Yolu Yenen

Yolu Yenen

Gidiyoruz, gidiyoruz, gidiyoruz, sonra dönüp arka­mıza bakıyoruz ki, bir çuvaldız yol gitmişiz. Bir masal içinde yaşıyoruz da onun için mi? Yoksa kaskatı gerçek­ler mi zahmet çokluğunu, alınmış yol gibi gösteriyor? Yoksa dümdüz sanılan yol, bir tabakadan ansızın bir başka tabakaya düşüş yüzünden, içice girmiş çemberler gibi dolambaçlı da ondan mı?

Belki.

Ama yolun çetinliği, sonunda, ulaşılacak olanı bü­yütmektedir.

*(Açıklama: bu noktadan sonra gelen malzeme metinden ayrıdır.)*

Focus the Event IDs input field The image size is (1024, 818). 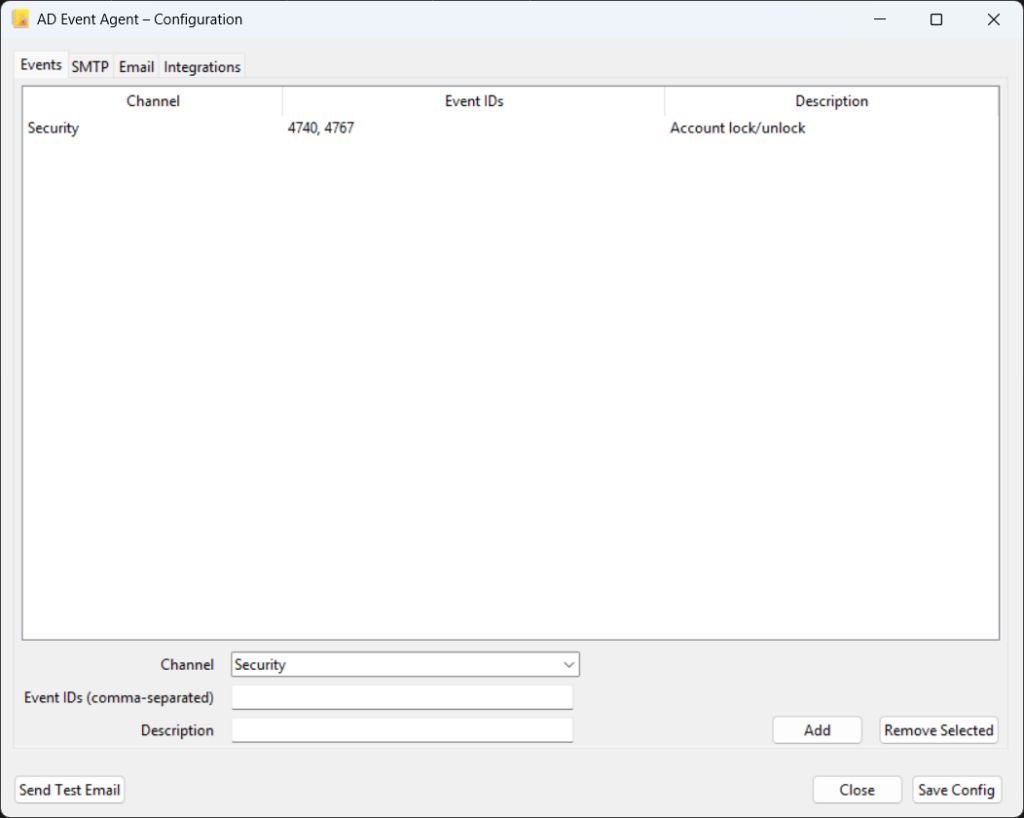pyautogui.click(x=402, y=697)
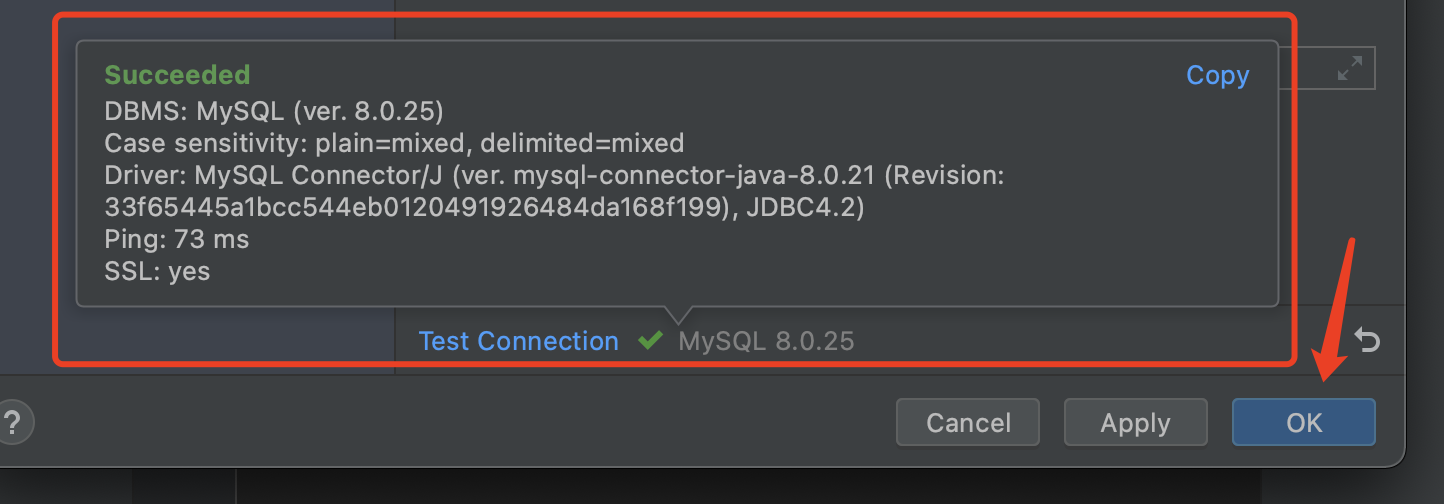This screenshot has width=1444, height=504.
Task: Open help via question mark icon
Action: point(13,422)
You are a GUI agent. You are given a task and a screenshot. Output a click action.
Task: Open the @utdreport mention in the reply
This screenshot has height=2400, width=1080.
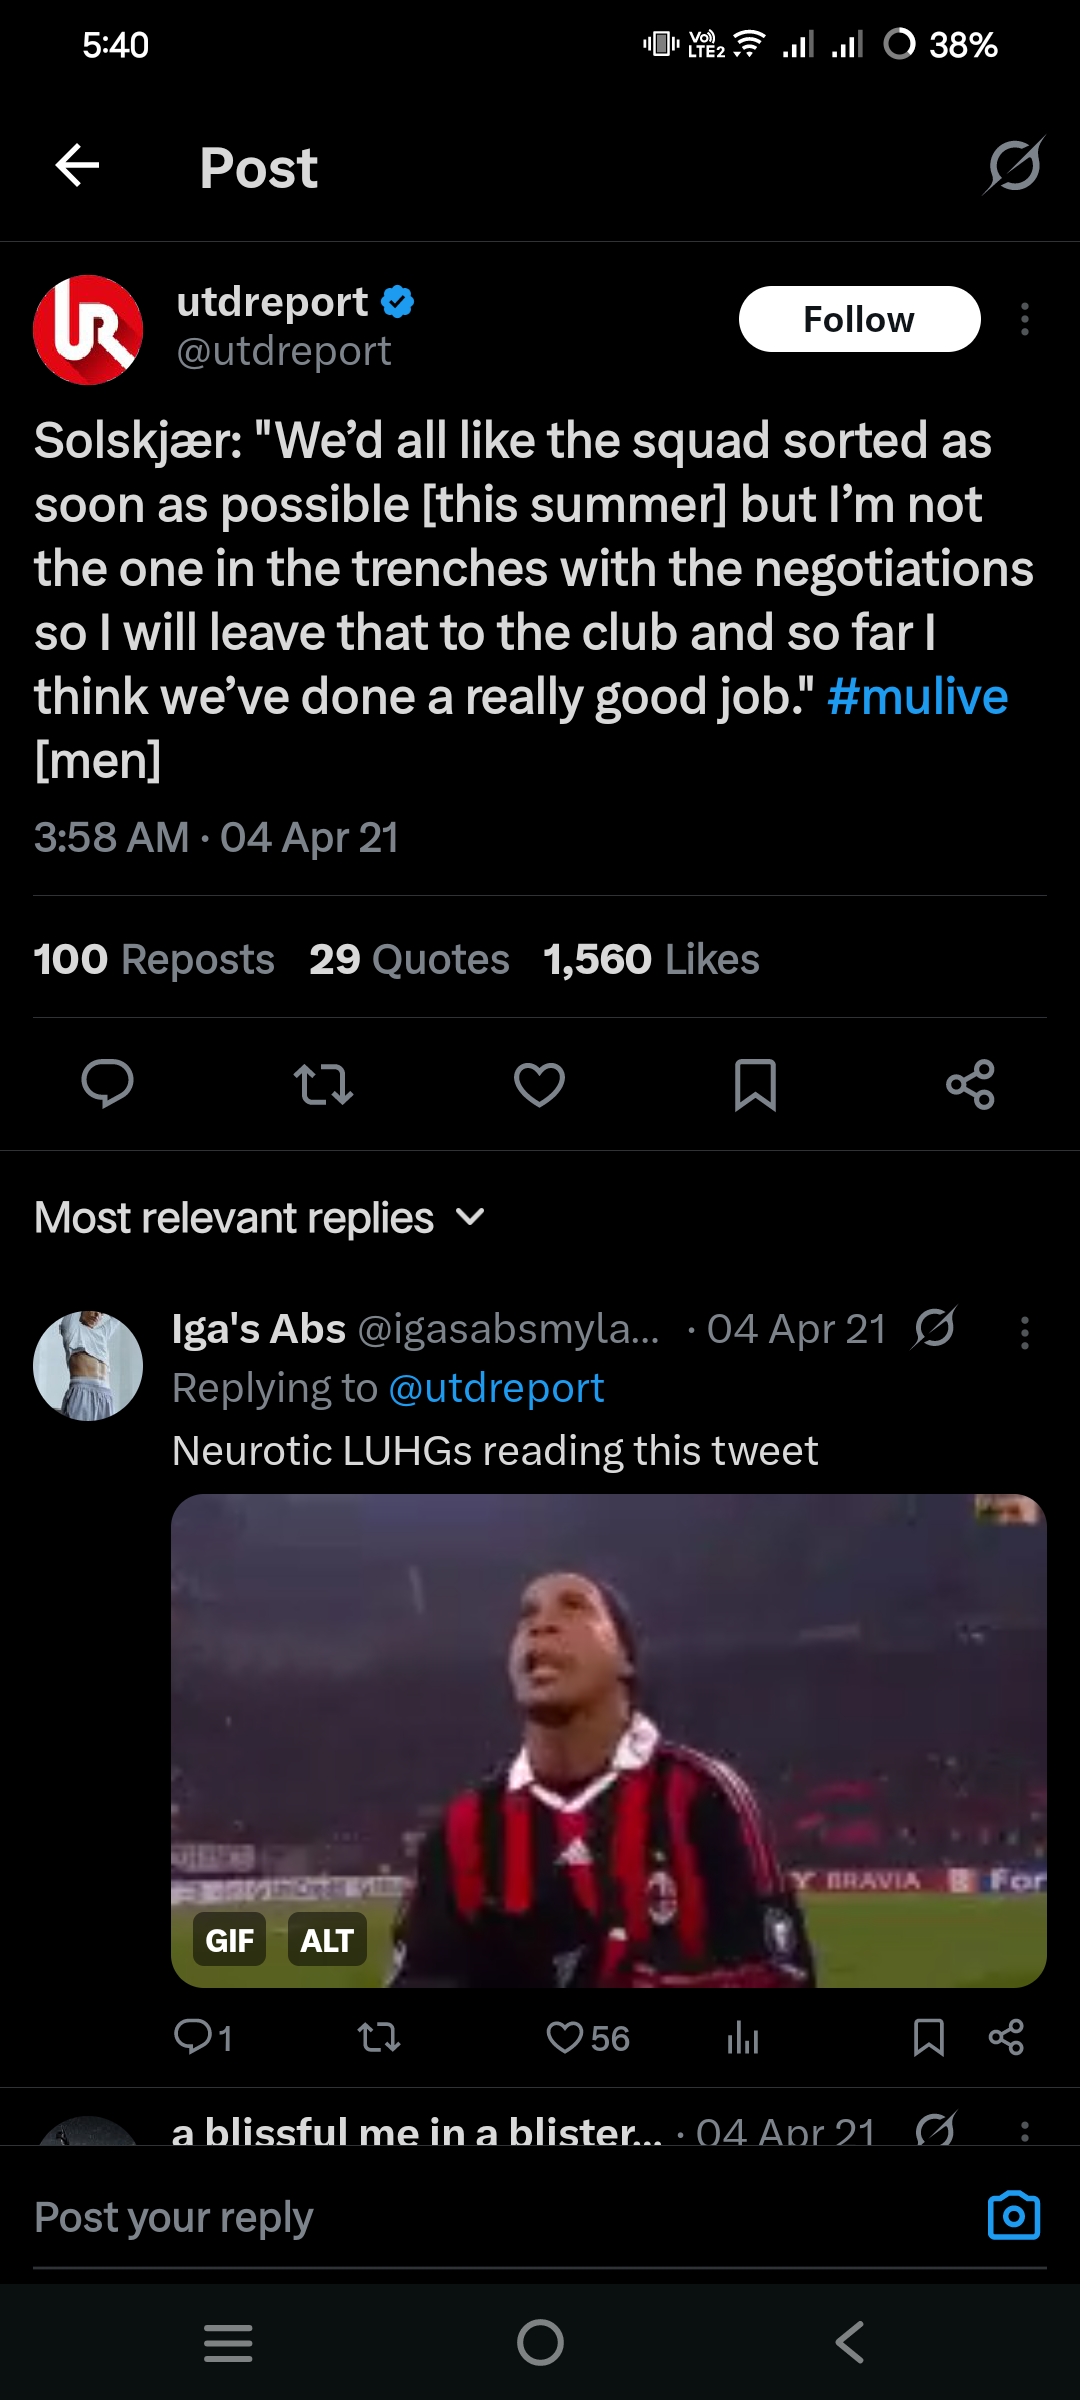(496, 1388)
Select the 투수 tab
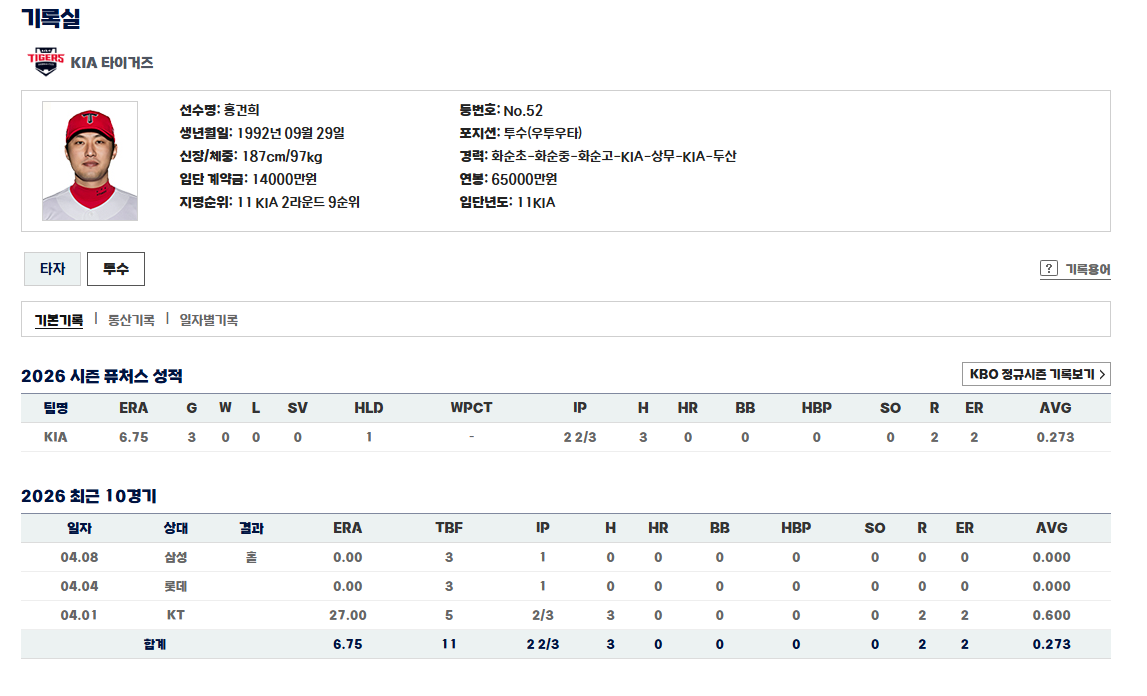Screen dimensions: 1147x696 tap(116, 269)
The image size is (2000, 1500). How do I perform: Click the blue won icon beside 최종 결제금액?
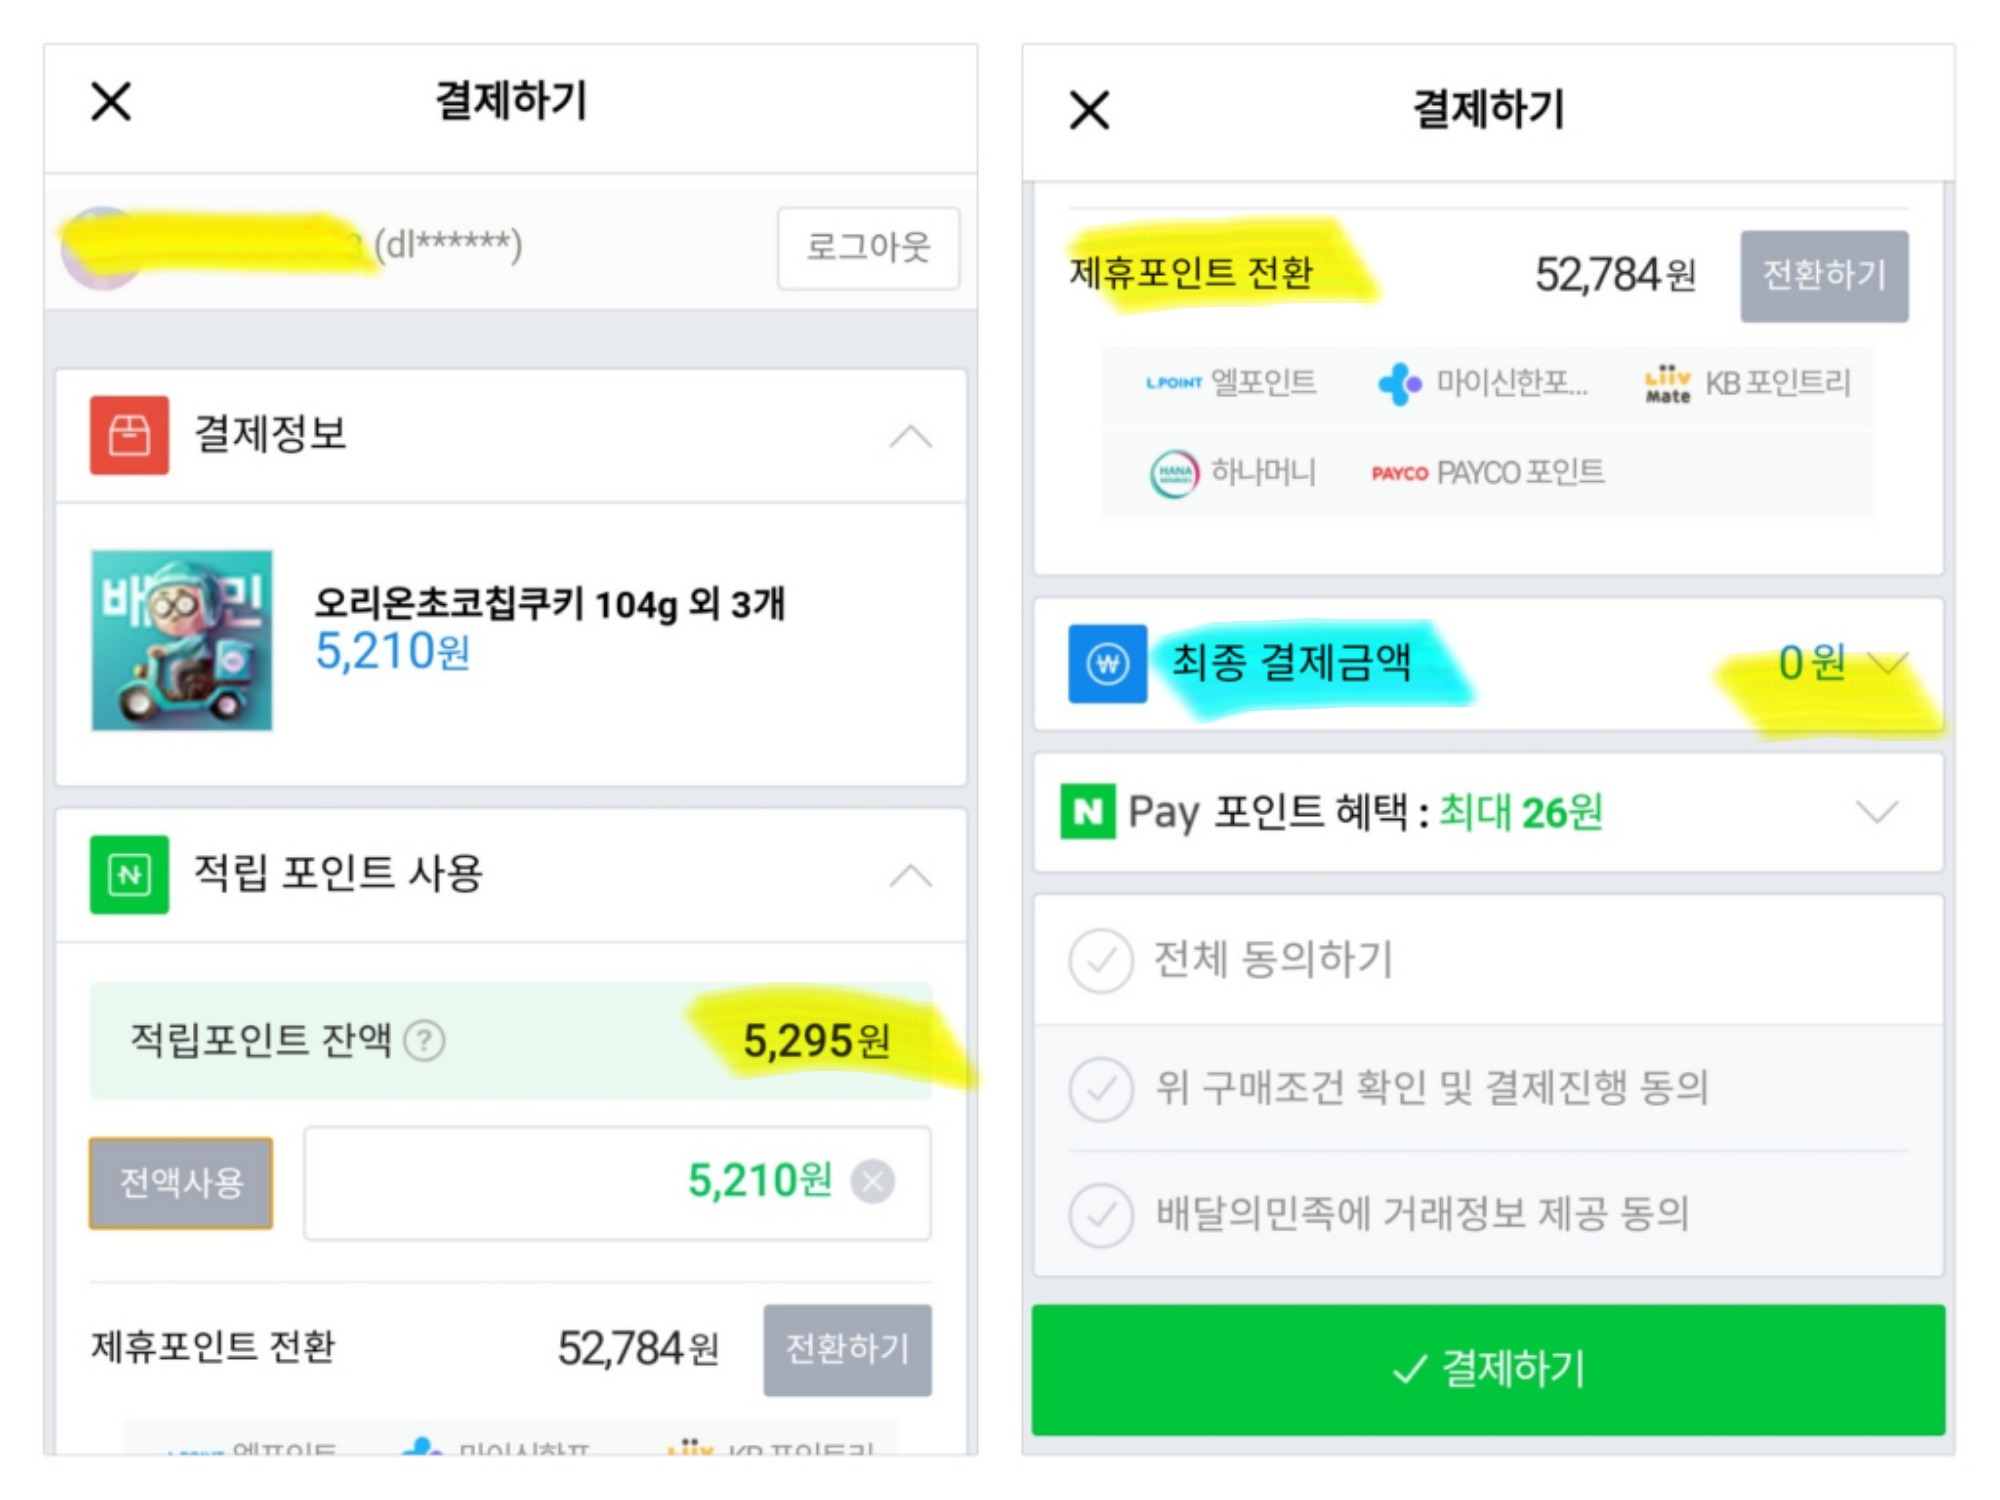[x=1107, y=664]
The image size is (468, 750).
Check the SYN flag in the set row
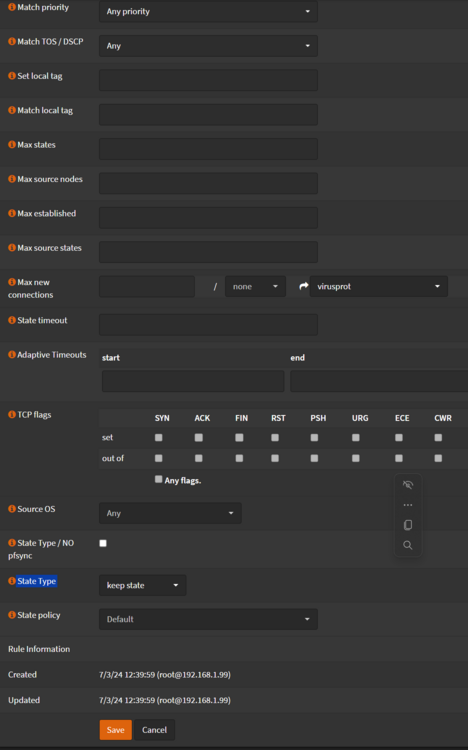158,437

Yani, bir bakıma, hedeften, varılmak is­tenen noktadan sonrasını kolaylaştırmaktadır. Sen, yolla uğraştıkça, varmadığın hedef de yerinde duracak değildir. Belki de hedef de seni artık beklemeyecekte kendi kendini kurmaya kalkacaktır. Ama bu yine senin eserindir. Sen yolla uğraşmasan, yolun son ucunda böy­le bir karıncalanma ve kımıldanma beklemek hakkın olamaz. Ama sen yolun kendisiyle uğraştıkça, hedefe varmak umudu hiç kaybolmayacak demektir. Hedefin şuurunu zorluyorsun demektir. Elbet, «her güçlükten sonra bir kolaylık vardır». Sen, ileriye doğru hamle ya­pıp, içinde ilerlediğin tabakaların toprak damarlarının elverişsizliği yüzünden döne döne yine ayni noktaya, çıkış noktasına dönsen bile, kazançlısın. Çünkü, nokta ayni nokta olsa da, sen artık eski sen değilsin. Yol iler­lememiş de olsa sen ilerlemişsin. Kaybettiğin mesafele­ri ve zamanı elverişli ilk rüzgârda geri alabilirsin. Bir şey ki, ilerde oluşmaktadır, sen ona yetişeceksin.

Şartlar hazır olmasa da, insan hazır oluyor ya, bu da ilerlemenin ta kendisidir. Sen etten gözleriyle değil, zi­hin gözleriyle, iç gözleriyle bu ilerlemeyi görenlere bak ey ideal arkadaşım! Sen konuşanlara değil, susanlara bak.

Büyük alınyazıları, çetinliklerden yazılmıştır.

Bayram, asıl zindandan ve asıl kurbandan gözlen­miştir.

Yepyeni bir dünya, hep sabırdan ve imândan bek­lenmiştir.

Bırak, kara basın, inkâr basını, onlar bizimle uğraş­sın. Nasıl olsa bir gün onlarla uğraşan, evlerinin için­den çıkacaktır. Bu bir İlâhi bağıştır: kutlu çocuk, Musa, firavunun sarayında yetişecektir.

Döne döne ayni noktaya dönsen bile bu yolda dön, yine dön! Çünkü bu dönme, Mevlâna’nın dönmesidir.

Yalnız ayakların değil, sesin de var. Gidemediğin yerleri çağırabiliyorsun ya. Hem ilerle, hem çağır. Sen gidemesen bile, çağırdıkların sana gelecektir.

Sen asıl öze bak, mayaya bak. O düzelince hepsi bir­den düzelecektir. Teker teker suyu, toprağı, havayı ılıklaştıramazsın. Bahar gelince hepsi birden ısınacaktır. Öyleyse, sen ayrı ayrı suya, böceğe, ağaca, taşa bakma, bahara bak.

İnsanın içindeki baharı gözle, baharı bekle.

Yola ne bakıyorsun, yolcuya bak. Yolu nasıl olsa gi­decek olan o değil mi?

Yolun çetinliğinden ve uzunluğundan, bitmezliğinden ne yakınıp duruyorsun? Her doğan gün, gidiş gücü­nü tazeledikten sonra.

Kitaptan gelen bad-ı saba, ruhunu ve vücudunu ile­rilerin esintisiyle doldurduktan sonra.

Kendime böyle dedim; size de böyle derim.